That the largest US pension plan, CalPERS, will finally divest its remaining, relatively small, 1.3% hedge fund allocation, does not indicate a broader trend of pension funds exiting hedge funds. A quick google for “pension fund hedge fund/hedge fund consultant RFP/RFI” shows dozens of US pension funds, including CalPERS’s California siblings, are hungry for hedge funds. The second largest US public pension plan, CalSTRS, has even seeded activist fund Legion where manager, Ted White, is ex-CalPERS! Elsewhere in California, Orange County once attained textbook notoriety for Treasurer Robert Citron’s mishaps with interest rate swaps; now the county is seeking external expertise in the form of an uncorrelated macro manager. Fortune already reports other US state pension plans eyeing CalPERS’s hedge fund book!

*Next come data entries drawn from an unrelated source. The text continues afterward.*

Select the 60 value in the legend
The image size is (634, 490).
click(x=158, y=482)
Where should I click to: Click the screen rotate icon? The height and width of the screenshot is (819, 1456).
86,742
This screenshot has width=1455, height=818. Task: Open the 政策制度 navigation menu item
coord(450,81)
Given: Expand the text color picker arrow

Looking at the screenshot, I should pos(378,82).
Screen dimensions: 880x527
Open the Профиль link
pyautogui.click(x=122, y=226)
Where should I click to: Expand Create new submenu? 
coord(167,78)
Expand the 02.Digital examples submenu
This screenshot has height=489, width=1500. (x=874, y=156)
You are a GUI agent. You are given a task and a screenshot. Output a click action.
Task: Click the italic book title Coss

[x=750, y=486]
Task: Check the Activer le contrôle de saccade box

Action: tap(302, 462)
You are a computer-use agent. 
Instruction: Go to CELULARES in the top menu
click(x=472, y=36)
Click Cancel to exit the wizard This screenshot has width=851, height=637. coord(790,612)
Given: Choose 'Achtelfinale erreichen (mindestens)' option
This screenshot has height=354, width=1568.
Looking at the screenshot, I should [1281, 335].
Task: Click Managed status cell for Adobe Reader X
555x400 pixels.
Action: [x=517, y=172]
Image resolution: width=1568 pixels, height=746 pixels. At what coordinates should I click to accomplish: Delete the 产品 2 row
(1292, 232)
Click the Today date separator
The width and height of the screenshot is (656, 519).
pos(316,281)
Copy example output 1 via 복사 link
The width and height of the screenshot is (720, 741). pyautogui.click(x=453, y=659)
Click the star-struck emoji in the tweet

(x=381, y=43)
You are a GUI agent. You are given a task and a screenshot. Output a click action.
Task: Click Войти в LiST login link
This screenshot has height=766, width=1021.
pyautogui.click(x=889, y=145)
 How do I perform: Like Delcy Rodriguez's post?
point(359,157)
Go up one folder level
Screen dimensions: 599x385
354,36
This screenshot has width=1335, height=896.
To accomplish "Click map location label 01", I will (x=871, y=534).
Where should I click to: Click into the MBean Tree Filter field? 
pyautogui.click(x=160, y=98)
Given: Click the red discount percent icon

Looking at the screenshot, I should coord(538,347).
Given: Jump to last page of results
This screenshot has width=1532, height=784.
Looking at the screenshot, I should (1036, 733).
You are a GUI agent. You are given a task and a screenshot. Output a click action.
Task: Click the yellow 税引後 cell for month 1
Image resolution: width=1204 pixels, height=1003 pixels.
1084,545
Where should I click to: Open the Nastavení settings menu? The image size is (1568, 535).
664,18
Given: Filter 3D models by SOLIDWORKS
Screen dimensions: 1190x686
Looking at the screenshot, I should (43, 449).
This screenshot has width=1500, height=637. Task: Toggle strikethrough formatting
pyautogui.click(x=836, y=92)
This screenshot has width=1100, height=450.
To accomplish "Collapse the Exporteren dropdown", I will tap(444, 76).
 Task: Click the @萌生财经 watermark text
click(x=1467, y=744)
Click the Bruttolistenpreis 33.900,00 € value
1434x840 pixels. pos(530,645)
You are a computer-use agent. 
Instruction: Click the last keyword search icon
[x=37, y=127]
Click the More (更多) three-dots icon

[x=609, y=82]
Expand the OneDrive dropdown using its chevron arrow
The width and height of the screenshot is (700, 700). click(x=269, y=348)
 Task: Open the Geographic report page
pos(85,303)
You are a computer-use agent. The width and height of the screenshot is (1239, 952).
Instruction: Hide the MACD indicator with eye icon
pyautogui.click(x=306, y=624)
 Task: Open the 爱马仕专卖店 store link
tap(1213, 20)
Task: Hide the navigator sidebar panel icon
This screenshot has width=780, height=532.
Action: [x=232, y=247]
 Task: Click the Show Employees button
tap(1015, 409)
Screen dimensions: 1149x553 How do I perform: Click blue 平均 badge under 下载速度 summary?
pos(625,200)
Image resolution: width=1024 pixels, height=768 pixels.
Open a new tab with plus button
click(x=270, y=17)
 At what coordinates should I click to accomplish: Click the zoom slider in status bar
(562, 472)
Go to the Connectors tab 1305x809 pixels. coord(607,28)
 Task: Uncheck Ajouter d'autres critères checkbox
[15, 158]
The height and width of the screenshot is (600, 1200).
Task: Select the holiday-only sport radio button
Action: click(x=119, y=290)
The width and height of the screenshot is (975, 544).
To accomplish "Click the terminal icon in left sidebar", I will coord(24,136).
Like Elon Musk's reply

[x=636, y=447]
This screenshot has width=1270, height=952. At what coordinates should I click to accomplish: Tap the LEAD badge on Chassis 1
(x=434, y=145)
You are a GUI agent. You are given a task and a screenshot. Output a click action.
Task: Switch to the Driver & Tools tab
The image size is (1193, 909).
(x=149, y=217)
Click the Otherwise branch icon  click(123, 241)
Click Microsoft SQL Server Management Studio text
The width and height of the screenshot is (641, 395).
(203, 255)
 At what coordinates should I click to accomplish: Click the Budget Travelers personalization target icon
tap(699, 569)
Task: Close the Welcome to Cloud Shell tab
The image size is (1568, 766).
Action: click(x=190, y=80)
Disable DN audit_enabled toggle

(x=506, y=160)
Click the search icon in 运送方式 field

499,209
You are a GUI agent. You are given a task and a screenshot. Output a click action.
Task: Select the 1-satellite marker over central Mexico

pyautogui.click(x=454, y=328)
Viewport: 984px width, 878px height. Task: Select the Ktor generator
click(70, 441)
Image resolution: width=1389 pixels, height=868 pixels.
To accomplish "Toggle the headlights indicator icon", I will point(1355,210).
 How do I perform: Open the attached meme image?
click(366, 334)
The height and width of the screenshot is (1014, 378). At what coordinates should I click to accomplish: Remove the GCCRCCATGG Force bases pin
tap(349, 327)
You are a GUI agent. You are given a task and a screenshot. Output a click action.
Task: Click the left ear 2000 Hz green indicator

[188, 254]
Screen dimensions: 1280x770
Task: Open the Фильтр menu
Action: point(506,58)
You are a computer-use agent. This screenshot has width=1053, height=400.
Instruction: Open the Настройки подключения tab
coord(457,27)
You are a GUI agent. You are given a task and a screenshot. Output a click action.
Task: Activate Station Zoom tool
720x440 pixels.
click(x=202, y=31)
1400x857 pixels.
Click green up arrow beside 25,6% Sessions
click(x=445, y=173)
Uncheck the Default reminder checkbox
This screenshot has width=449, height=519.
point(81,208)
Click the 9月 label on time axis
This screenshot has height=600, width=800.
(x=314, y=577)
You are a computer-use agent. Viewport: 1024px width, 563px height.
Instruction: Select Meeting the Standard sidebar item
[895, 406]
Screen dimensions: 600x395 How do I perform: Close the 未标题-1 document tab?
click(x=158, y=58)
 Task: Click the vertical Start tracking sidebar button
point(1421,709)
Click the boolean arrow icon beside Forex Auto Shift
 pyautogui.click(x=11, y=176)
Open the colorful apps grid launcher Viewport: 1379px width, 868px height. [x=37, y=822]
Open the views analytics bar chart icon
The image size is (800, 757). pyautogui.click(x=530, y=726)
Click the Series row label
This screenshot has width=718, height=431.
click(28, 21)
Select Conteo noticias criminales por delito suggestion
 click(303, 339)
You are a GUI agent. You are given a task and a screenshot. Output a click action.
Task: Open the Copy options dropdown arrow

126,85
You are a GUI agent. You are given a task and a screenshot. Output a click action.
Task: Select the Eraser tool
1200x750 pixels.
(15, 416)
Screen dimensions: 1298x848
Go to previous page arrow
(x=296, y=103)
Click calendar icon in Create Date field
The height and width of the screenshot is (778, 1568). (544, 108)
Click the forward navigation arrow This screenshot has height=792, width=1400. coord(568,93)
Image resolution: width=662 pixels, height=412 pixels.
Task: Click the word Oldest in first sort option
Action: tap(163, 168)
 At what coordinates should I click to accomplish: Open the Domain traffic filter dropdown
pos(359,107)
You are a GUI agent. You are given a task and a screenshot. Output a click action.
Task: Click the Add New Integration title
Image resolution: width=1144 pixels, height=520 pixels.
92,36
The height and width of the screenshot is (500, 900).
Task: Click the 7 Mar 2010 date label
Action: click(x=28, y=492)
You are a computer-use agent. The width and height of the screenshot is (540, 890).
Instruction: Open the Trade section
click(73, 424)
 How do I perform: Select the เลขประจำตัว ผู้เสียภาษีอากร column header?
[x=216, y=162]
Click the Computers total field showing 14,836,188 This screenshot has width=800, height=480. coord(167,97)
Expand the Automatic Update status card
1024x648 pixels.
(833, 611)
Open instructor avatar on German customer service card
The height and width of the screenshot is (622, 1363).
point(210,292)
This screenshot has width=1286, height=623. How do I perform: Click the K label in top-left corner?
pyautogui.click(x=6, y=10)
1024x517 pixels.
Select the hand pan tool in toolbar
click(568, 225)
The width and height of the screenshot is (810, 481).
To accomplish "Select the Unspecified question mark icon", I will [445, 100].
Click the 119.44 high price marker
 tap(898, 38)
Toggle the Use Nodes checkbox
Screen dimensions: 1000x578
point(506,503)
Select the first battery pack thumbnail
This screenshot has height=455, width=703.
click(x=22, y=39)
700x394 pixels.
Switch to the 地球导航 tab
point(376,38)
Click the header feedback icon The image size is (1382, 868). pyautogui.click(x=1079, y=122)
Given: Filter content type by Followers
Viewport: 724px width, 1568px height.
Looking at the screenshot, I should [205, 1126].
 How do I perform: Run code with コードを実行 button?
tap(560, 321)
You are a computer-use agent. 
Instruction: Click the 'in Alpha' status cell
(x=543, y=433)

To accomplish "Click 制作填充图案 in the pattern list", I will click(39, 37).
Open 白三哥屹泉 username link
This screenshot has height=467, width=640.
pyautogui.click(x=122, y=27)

Here in Europe, the largest pension fund, APG, reaffirmed its commitment to hedge funds last month when new CIO, Eduard van Gelderen, spoke to aiCIO. At 2013 year end APG had a “strategic” (i.e., structural or steady as opposed to tactical or temporary) 5% of its €288 billion assets in hedge funds – in percentage terms, roughly quadruple the CalPERS proportion. Yet APG’s 5% is slightly below the average weighting for pension funds that allocate to hedge funds, according to consultants Mercer. Their Asset Allocation Survey – European Institutional Marketplace Overview 2014 canvassed 1,200 pension plans in 14 countries, with €850 million of assets. Some 17% of the plans allocate an average 6% of their assets to hedge funds. Mercer clients have €35 billion in hedge funds, and Robert Howie tells The Hedge Fund Journal Mercer observes “a gradual increase in allocations to hedge funds and alternatives in general – and does not expect a retraction.” Howie’s pension fund clients continue to be attracted by “long-term net of fee returns on a par with equities, only with lower volatility.” He also argues “the opportunity set is good as markets are starting to reward security selection and deleveraging also creates opportunities.” Mercer is seeing growing interest in its delegated solutions and implemented consulting whereby clients are leaving the hedge fund allocation and/or selection decisions to Mercer.
This is echoed by Cardano’s chief investment officer, Keith Guthrie, who told The Hedge Fund Journal their clients often entrust the hedge fund bucket to Cardano as part of the overall package that makes up their fiduciary management model. Guthrie empathizes with CalPERS’s concerns over fees, but Cardano is engaging in open dialogue with hedge funds about “different ways to structure fees and align interests.” Cardano continues to use hedge funds in client portfolios as “some but not all have useful diversifying characteristics.” This view is underscored by consultant Towers Watson’s 2014 Global Alternatives Survey, which states “investors continue to view the hedge fund portfolio as a decorrelating and diversifying allocation.”